踵が台から少しはみ出すのがちょうど良いサイズ
正しい履き方や歩き方も靴やサンダルとは違います。靴のようなフィットという発想とはまったく異なることをご理解ください。
日本の伝統的履物では鼻緒の真ん中にある前坪を親指と人差し指の股の奥まで入れず 少し隙間ができる状態で、かるく指に引っ掛けるように履きます。 踵(かかと)が台から2~3センチ出るのがちょうどよいサイズです。
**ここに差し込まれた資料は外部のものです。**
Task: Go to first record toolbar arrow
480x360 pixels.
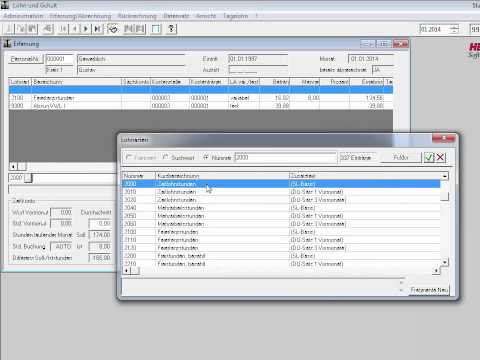Action: [62, 29]
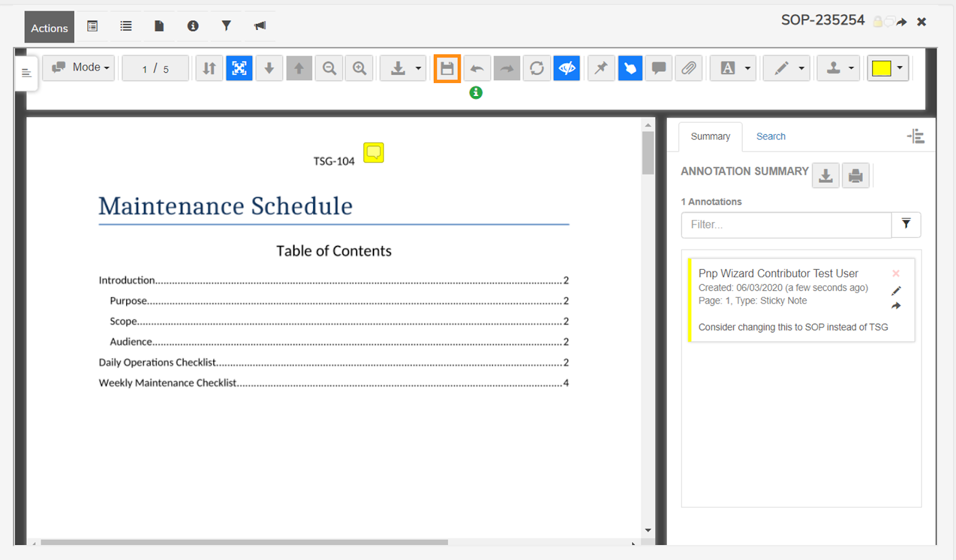Expand the text annotation tool dropdown

pos(747,69)
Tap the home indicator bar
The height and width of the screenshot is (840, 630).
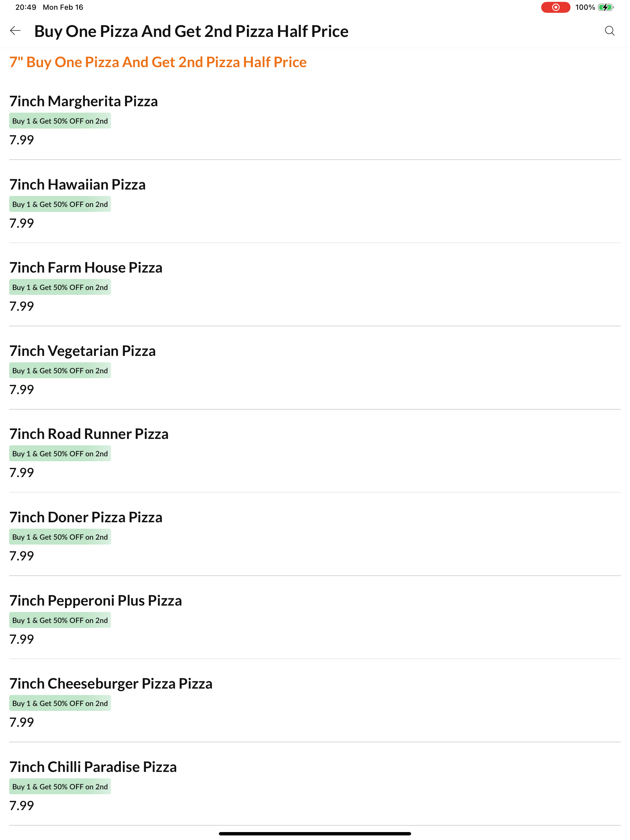(315, 834)
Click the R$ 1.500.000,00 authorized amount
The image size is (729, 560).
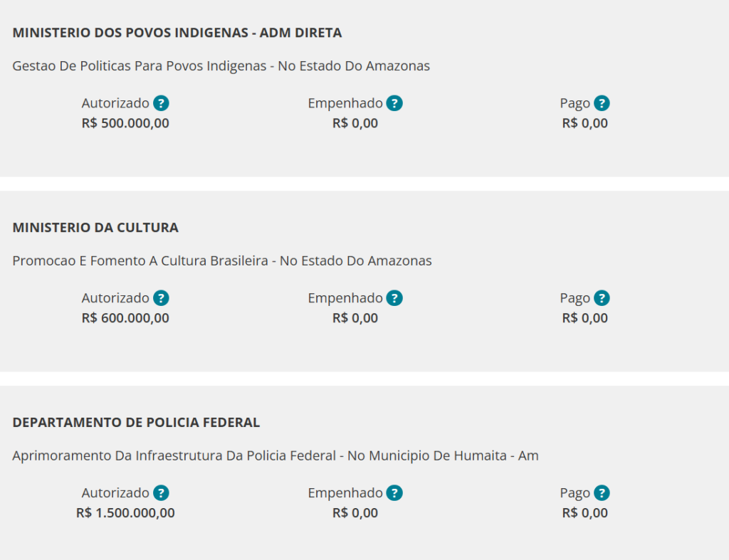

このサイズの下駄で歩いていると踵が痛くなるという人は、踵に重心が乗っている証拠で、それではうまく歩けませんし、着物で歩いているとどんどん着崩れていくでしょう。
蹴りやバネを使わず、体幹を運ぶように前進する
歩くときは、靴のように踵(かかと)から着地せず、土踏まずの前の母指球あたり(高所からピョンと飛び降りたときに着地するところ)で着地します。
靴の場合、大きく振った腕と逆の足を前に出し、踵を支点に体をねじりバネのように体の中心を前進させますが、日本の歩き方では足というより腰から前に出す感覚で、「体幹」も同時に運んだ先に自然に着地します。
そして着地した足にしっかりと体重を乗せると同時に後ろの足からは体重を抜き、そのまま腰から前に出す動きの繰り返し。蹴りやバネではなく、重心移動を続け「体幹」を運ぶように前進します。手は振り回さず、体の動きに自然についていればいいだけですが、慣れないうちはポケットに手を入れたり腰に手をつけておくといいかもしれません。
日本の芸能や武道の「摺り足」とも共通する動きで、体への負担が小さい動きと言われています。
この歩き方ができると、両足の膝はそれほど大きく離れないので着物が着崩れません。また、歯のある下駄で上手にこの歩き方ができたときに「カラン、コロン」と小気味のいい音が鳴るのです。